_Work required_. Format the lines from the line with "This screenshot has height=765, width=1455." to the line with "click(x=804, y=179)" as a numbered list, leaving out any blank lines.

_Material shown_.
%%

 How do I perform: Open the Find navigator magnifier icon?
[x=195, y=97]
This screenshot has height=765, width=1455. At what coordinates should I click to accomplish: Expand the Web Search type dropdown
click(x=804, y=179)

%%
%%

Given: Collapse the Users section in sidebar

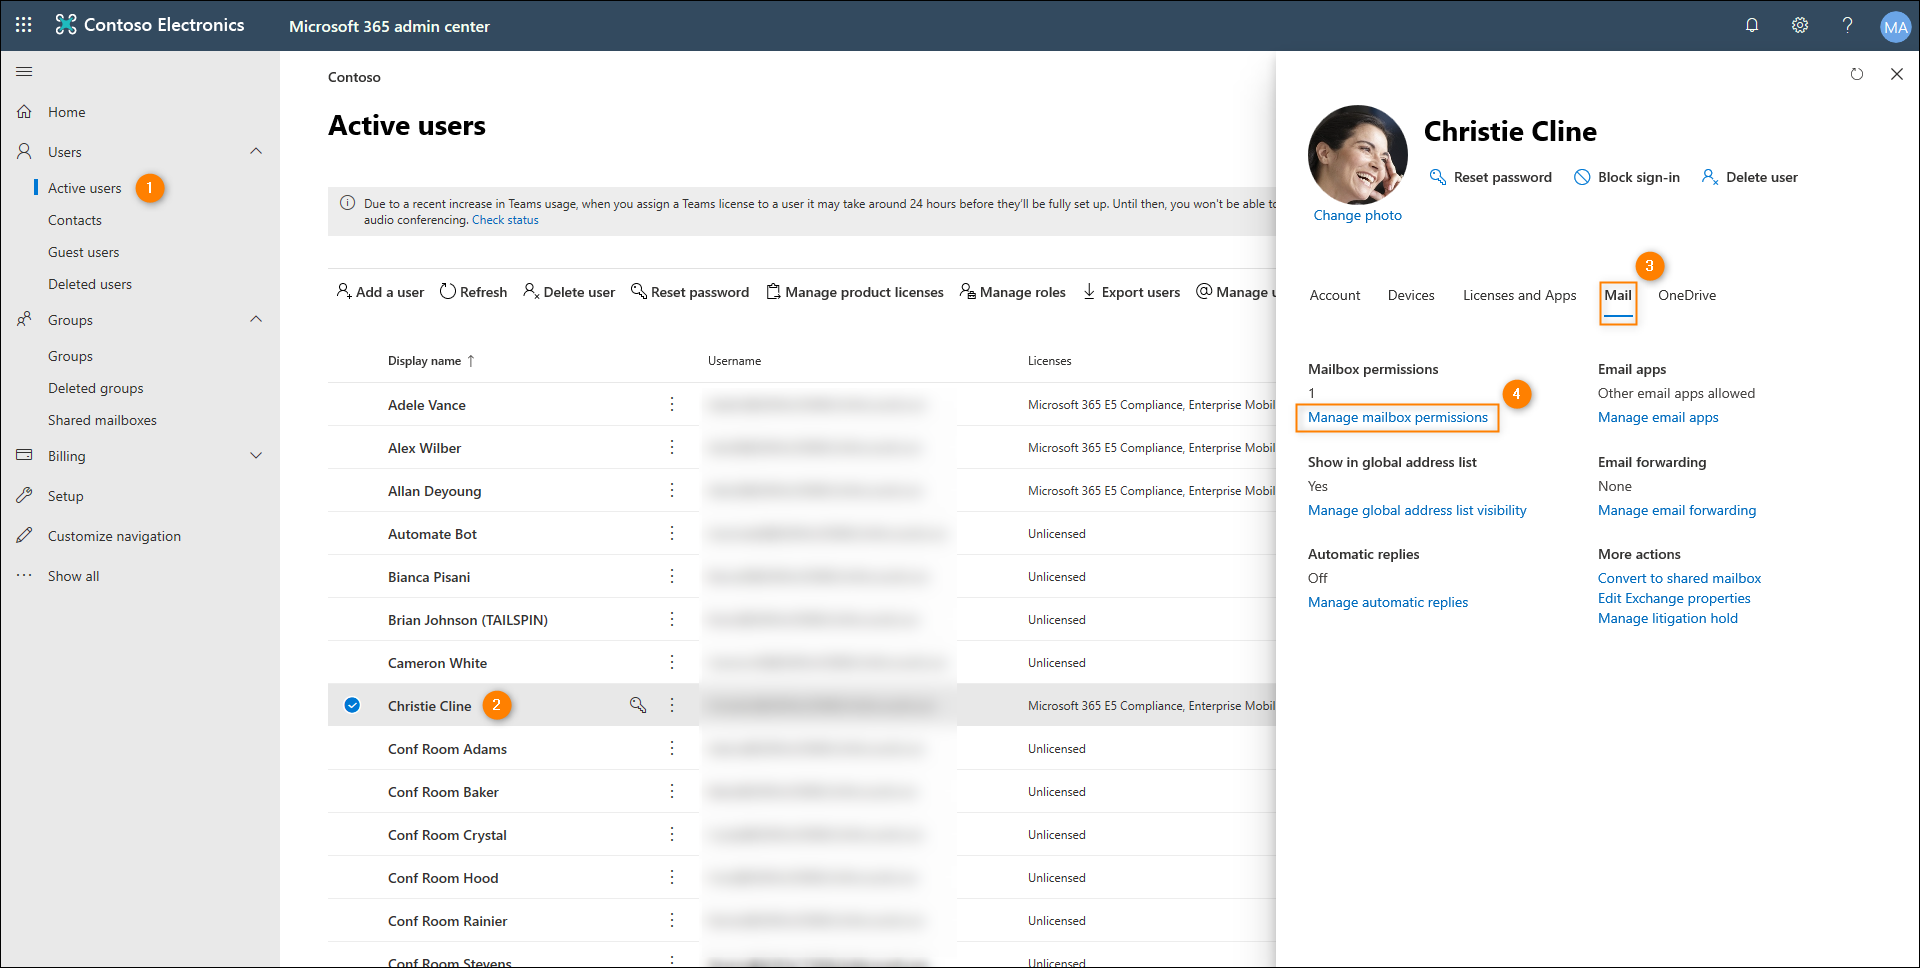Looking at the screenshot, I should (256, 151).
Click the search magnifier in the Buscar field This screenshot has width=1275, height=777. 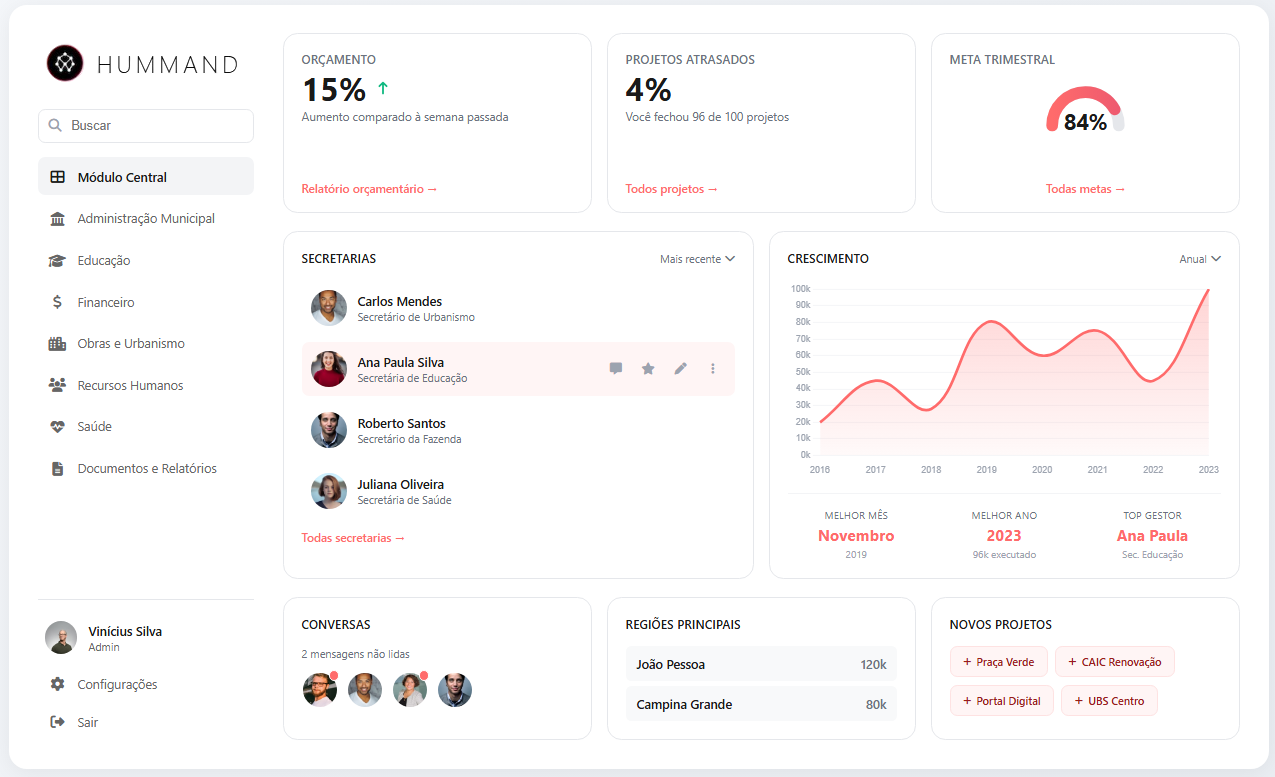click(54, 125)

%%

_Complete response_.
1. This screenshot has height=765, width=1455. At what coordinates should I click to accomplish: Expand the Web Search type dropdown
2. click(x=804, y=179)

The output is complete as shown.